If you are a windsurfer or kitesurfer, you have less options and so the choice is easier. Full surf gloves can cause cramping when holding onto the boom and to some extent the kite bar so a good alternative are open palm mittens that will keep the wind off without affecting the feeling in your fingers and arms. They might not be as warm as gloves, but will make a big difference in the depths of Winter.
Paddleboarders will have similar issues with gloves, you tend to stay warmer when paddleboarding because you are constantly moving but if you are really feeling the cold then your best bet is a pair of the thinnest surf glove such as the 1.5mm Psycho DL Glove.
These thermal tops and bottoms are ideal for those that don’t have a 6/4 deep winter suit in their wardrobe to move on to. A thermal layer can transform a 4/3 or 5/4 suit when the weather gets colder. Most of them also feel super cosy thanks to their fluffy material and even when wet are comfortable going on where a wet wetsuit can make you grit the teeth.
Choose between short or long sleeved and add a pair of thermal shorts for extra warmth. Of course, you could also step it up and go for the next thicker wetsuit if you feel the water temperature is getting too cold for your current one.
Also called rigging jackets, neoprene jackets or neoprene hoods – these guys are mostly for windsurfers and kitesurfers or paddleboarders that are out on flat water/touring (wakeboarders use them too in the winter time). They are a great add on to keep the wind chill off either when you are on the board or to keep you warm before and after your session.
These will not strictly speaking extend your time on the water but they sure are the business and our top must have accessory for whichever watersport you choose.
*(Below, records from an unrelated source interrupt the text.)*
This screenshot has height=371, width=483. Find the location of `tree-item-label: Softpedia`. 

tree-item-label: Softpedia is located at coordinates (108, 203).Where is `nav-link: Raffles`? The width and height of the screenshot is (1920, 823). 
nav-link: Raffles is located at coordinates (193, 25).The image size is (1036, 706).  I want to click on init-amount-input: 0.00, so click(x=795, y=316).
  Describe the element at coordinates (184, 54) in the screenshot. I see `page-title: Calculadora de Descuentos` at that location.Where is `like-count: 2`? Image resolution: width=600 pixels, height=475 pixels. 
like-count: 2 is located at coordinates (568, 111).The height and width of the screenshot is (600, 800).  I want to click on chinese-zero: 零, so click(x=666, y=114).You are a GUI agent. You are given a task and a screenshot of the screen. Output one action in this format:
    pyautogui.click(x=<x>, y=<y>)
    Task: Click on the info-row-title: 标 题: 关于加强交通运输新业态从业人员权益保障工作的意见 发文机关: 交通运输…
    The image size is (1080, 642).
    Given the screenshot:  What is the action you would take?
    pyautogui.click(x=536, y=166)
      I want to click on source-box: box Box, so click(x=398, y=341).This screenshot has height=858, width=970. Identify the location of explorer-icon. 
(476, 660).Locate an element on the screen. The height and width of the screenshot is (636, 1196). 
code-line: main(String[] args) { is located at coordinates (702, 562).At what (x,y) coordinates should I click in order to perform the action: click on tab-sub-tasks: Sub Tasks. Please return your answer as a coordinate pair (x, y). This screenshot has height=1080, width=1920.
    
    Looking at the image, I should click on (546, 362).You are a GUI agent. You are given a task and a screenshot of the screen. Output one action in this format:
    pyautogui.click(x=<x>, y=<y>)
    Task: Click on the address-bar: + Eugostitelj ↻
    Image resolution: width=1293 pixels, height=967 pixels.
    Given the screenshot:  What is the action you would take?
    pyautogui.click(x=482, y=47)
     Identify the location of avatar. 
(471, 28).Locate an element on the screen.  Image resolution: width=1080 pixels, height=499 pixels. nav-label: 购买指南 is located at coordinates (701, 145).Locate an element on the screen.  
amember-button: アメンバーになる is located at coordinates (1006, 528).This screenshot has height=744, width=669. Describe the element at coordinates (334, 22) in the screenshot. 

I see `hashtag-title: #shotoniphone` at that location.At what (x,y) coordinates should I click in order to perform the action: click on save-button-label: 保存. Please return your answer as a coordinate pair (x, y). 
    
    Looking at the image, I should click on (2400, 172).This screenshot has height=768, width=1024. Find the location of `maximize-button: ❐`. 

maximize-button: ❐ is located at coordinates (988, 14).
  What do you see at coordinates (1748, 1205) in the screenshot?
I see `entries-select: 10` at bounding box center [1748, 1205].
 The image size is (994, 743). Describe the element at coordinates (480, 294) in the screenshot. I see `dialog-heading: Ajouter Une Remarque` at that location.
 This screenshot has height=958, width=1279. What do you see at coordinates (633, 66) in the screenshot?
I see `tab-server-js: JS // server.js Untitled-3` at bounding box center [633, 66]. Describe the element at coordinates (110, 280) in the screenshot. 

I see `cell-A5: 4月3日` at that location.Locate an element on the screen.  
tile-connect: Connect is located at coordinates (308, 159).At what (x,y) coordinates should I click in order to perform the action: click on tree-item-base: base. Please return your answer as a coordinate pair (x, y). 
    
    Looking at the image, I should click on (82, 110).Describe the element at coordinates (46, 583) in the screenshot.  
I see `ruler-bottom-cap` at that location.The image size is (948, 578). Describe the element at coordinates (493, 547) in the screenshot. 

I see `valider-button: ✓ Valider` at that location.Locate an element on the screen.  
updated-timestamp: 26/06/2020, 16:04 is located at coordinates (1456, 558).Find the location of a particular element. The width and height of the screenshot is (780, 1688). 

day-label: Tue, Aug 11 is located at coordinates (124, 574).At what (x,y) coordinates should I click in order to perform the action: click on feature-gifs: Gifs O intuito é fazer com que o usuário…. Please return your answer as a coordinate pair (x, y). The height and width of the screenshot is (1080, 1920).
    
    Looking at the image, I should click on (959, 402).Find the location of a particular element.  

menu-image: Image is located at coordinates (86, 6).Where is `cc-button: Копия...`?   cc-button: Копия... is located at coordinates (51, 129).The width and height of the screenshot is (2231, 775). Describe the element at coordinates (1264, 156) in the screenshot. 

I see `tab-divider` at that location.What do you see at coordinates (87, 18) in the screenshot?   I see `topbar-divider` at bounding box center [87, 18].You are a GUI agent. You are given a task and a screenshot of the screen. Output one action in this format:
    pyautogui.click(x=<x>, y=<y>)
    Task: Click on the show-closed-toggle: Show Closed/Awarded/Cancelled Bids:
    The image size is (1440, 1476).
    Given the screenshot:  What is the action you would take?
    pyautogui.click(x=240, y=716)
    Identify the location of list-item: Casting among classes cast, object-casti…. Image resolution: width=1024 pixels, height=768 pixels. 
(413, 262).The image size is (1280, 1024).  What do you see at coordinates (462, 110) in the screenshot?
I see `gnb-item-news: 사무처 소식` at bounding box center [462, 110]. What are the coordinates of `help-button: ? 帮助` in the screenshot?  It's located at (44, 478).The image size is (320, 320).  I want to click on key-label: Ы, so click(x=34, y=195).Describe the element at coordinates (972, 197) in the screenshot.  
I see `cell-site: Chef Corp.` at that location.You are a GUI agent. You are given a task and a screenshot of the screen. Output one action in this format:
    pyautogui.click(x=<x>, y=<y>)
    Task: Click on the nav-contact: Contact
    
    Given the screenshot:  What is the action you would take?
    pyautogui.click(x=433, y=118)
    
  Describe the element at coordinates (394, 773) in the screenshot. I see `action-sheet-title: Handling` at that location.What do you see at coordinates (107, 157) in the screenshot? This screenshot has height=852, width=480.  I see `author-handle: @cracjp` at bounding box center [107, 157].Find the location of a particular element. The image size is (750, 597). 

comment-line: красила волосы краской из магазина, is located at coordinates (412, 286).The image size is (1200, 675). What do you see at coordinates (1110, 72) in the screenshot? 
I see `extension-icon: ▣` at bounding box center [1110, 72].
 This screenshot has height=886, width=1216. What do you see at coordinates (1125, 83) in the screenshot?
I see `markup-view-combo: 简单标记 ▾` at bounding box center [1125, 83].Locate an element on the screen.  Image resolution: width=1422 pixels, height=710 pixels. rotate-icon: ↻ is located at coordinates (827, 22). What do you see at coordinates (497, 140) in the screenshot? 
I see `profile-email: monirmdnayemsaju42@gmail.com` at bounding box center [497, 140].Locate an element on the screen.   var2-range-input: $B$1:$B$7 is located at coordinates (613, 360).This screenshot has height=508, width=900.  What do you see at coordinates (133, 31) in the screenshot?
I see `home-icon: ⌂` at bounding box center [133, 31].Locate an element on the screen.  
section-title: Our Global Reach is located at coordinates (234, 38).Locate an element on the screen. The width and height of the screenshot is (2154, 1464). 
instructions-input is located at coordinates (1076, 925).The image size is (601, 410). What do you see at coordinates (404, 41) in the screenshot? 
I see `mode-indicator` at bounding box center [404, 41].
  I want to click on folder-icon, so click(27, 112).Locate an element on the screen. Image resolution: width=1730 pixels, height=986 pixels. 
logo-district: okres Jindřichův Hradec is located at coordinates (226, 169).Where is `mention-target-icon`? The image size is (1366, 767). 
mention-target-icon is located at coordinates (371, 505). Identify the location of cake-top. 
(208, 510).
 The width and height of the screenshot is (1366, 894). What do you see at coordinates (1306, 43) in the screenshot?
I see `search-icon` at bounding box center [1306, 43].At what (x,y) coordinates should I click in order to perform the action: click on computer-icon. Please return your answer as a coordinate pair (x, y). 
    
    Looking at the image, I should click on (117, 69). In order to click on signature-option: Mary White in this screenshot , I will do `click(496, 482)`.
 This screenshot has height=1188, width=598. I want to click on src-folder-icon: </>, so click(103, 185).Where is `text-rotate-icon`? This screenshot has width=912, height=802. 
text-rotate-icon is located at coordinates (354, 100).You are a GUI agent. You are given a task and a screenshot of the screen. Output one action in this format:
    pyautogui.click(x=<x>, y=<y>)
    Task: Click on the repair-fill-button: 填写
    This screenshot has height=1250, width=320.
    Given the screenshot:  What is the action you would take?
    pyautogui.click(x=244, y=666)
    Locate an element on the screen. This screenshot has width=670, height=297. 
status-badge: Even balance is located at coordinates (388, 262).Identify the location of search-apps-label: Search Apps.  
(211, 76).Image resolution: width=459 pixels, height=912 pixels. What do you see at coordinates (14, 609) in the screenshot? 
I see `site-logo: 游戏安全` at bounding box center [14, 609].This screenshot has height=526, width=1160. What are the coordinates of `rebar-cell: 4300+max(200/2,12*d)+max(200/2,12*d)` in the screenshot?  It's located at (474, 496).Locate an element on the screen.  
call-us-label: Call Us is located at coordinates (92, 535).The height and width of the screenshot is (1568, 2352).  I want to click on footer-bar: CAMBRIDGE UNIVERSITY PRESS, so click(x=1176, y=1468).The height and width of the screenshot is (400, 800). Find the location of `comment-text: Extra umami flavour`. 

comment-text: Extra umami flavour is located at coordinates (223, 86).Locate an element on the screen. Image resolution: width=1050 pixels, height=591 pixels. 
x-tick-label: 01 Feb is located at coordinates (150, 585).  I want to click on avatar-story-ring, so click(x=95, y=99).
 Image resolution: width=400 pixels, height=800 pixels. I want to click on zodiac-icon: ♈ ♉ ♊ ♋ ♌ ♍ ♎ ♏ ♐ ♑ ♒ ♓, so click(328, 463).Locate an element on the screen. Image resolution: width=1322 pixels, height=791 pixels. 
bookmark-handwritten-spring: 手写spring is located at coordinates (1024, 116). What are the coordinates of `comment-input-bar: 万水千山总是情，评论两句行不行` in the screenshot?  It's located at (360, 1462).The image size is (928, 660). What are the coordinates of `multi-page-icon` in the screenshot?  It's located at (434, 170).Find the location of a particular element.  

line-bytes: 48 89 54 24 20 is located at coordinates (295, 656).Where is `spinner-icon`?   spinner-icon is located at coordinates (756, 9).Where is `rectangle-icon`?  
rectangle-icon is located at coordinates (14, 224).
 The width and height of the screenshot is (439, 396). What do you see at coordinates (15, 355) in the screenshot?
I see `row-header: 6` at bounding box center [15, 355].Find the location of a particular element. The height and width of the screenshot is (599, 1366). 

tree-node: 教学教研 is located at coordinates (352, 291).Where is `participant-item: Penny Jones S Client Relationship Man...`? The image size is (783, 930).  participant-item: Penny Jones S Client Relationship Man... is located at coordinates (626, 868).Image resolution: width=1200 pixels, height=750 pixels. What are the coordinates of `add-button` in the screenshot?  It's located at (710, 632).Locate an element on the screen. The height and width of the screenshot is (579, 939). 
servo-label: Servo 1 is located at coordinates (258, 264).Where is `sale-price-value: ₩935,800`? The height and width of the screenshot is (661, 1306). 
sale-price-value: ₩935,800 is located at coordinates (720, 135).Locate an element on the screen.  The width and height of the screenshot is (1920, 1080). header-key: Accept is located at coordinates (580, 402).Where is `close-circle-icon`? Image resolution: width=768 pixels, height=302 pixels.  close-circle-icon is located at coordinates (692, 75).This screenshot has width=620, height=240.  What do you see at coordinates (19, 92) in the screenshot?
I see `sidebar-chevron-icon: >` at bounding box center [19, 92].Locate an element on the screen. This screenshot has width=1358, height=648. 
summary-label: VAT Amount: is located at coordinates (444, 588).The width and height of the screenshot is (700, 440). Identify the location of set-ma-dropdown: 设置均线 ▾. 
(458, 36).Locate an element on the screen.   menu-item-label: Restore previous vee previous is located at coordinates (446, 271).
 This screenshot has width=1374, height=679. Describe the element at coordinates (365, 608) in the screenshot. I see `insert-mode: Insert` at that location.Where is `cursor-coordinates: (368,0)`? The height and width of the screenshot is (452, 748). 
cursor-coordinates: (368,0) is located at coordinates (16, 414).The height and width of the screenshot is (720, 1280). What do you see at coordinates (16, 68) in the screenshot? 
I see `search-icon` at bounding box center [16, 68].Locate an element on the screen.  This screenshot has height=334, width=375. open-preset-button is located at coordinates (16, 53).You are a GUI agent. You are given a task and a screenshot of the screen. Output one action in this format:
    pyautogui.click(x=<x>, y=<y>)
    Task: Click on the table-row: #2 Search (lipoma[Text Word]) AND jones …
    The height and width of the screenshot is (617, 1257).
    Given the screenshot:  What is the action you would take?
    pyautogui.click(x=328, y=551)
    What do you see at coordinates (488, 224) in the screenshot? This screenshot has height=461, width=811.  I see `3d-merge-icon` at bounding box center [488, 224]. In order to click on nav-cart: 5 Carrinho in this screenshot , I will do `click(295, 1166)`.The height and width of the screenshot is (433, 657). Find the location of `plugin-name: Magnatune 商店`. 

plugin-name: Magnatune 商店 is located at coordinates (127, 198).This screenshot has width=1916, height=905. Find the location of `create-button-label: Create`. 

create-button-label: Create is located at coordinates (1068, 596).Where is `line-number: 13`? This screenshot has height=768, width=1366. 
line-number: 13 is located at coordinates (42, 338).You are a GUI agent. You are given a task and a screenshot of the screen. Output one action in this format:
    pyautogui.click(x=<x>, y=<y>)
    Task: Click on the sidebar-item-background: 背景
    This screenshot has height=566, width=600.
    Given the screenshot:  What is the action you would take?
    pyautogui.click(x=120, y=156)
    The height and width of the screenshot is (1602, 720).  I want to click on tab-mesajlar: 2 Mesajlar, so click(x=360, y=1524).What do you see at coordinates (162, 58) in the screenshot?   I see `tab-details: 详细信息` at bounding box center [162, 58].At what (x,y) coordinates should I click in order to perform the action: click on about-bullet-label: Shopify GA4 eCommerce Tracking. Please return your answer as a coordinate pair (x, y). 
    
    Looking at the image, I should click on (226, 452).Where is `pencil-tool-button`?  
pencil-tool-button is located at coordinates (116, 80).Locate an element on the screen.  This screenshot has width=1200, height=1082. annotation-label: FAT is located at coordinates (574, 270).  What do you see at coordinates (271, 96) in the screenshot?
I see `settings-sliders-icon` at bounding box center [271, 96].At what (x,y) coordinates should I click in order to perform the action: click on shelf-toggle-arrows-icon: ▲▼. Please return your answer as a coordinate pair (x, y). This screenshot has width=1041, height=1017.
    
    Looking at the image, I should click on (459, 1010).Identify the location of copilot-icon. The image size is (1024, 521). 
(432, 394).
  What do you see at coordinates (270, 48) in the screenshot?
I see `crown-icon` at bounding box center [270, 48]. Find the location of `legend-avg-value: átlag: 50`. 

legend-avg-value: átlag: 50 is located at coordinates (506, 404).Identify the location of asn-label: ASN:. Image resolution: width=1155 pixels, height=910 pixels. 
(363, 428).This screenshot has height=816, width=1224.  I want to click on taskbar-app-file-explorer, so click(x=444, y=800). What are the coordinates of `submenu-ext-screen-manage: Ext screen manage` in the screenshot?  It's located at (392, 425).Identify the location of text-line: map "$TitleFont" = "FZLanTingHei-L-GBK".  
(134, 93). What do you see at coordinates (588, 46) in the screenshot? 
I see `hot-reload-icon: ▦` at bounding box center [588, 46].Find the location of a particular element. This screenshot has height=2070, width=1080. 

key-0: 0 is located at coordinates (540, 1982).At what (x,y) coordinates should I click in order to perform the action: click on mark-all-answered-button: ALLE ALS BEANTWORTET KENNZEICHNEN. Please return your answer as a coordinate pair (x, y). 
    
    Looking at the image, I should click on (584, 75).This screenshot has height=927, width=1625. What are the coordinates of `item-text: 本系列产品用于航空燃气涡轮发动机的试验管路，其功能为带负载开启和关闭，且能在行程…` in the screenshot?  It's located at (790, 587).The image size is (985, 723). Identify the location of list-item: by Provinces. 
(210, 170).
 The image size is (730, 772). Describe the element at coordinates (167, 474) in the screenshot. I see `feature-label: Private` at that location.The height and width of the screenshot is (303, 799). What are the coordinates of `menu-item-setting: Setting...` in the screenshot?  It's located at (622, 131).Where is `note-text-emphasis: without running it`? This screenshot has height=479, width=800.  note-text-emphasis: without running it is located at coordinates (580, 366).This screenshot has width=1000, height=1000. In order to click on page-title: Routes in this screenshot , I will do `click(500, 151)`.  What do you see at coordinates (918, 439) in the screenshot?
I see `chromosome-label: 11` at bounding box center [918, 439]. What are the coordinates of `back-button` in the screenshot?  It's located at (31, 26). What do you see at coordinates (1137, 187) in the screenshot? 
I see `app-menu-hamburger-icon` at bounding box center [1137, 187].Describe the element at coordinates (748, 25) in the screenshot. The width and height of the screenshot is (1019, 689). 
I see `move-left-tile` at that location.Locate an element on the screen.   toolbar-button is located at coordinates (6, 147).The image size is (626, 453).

There are plenty of changing robes to choose from with Dryrobe offering the ultimate in warmth and Mystic and Northcore having released their own similar products offering a waterproof outer shell and extra cosy interior. They make changing at the side of your car or van a breeze no matter what the weather and are ideal for those lucky enough to live a quick drive from their break. Throw your Dryrobe over your wetsuit and voila a wearable waterproof car seat.
If you don’t have the budget for a Dryrobe, any towelling changing robe will make changing at the beach/reef in the winter time so much more comfortable. With prices from €36 for adults, there really is no reason not to have one.